The book does not pretend to provide a philosophically or neuropsychologically satisfactory approach to, as it were, cracking the venerable mind-body problem, but instead takes a pragmatic approach to diagnosis and management. The main thesis is that unbearable stress/anxiety/overwhelming shock/sadness/demoralisation are what cause the unconscious choice of physical symptoms, along with the secondary gains of illness behaviour (i.e. being looked after and attended to) and a hypochondriacal focus on unwanted bodily experiences. Notwithstanding the largely pragmatic focus the author maintains a level-headed approach to such ethical issues as the rhetorically-charged 'reality' of psychosomatic conditions - often urging us not to conflate what is real with what is physically caused - nor to view what is physical as somehow more serious by way of cause and effect than what is psychological - nor for that matter to view what is unconsciously psychological as in any way more blameworthy or contrived than what is physiological - as both the champions and detractors of 'chronic fatigue syndrome' are apt to do.
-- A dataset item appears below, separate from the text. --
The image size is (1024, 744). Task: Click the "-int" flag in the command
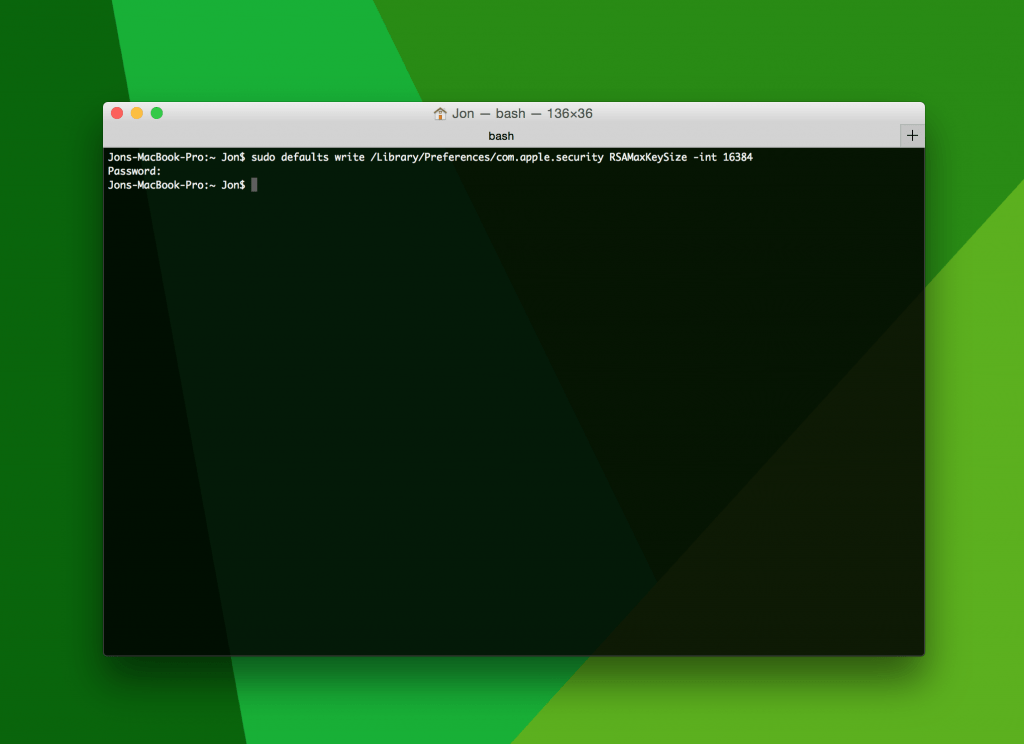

Speaking of CFS, Dr O'Sullivan takes what I believe to be a brave and honest stance, stating clearly her reasons for taking CFS to be equivalent to ME, why it is an extremely debilitating condition, why it demands serious and caring attention, and why it is best understood psychologically (the not uncommon alexithymia (diminished recognition of one's own emotions), comorbidity of CFS with various less contentiously psychosomatic conditions, and the frequent difficulty shown in accepting the possibility of psychological origin and maintenance (compare those who suffer with epilepsy or other debilitating conditions who are often far more ready to accept the possible impact of stress) being three of the main such reasons). I've just looked at the poor reviews this book has often received on this website, and it seems clear to me that many of them are written by people who simply have not read the book - who, for example, claim that Dr O'Sullivan is somehow disparaging those with CFS or viewing their suffering as not real, when this is exactly what she is not saying or doing - but who have an axe to grind regarding a particular aetiology of this particular condition as described in one chapter. Another valuable aspect of the book is the way it eschews dualistic approaches which assume that psychological conditions somehow don't implicate significant changes in neurological and endocrine etc functioning. What makes a condition psychological is surely that a psychological explanation is the best explanation of its arising and maintenance; it is not thereby somehow implied that the relevant causal processes are not, as the philosophers say, 'realised in' significant alterations in e.g. the autonomic nervous system - I mean, they've got to have some physiological instantiation, right?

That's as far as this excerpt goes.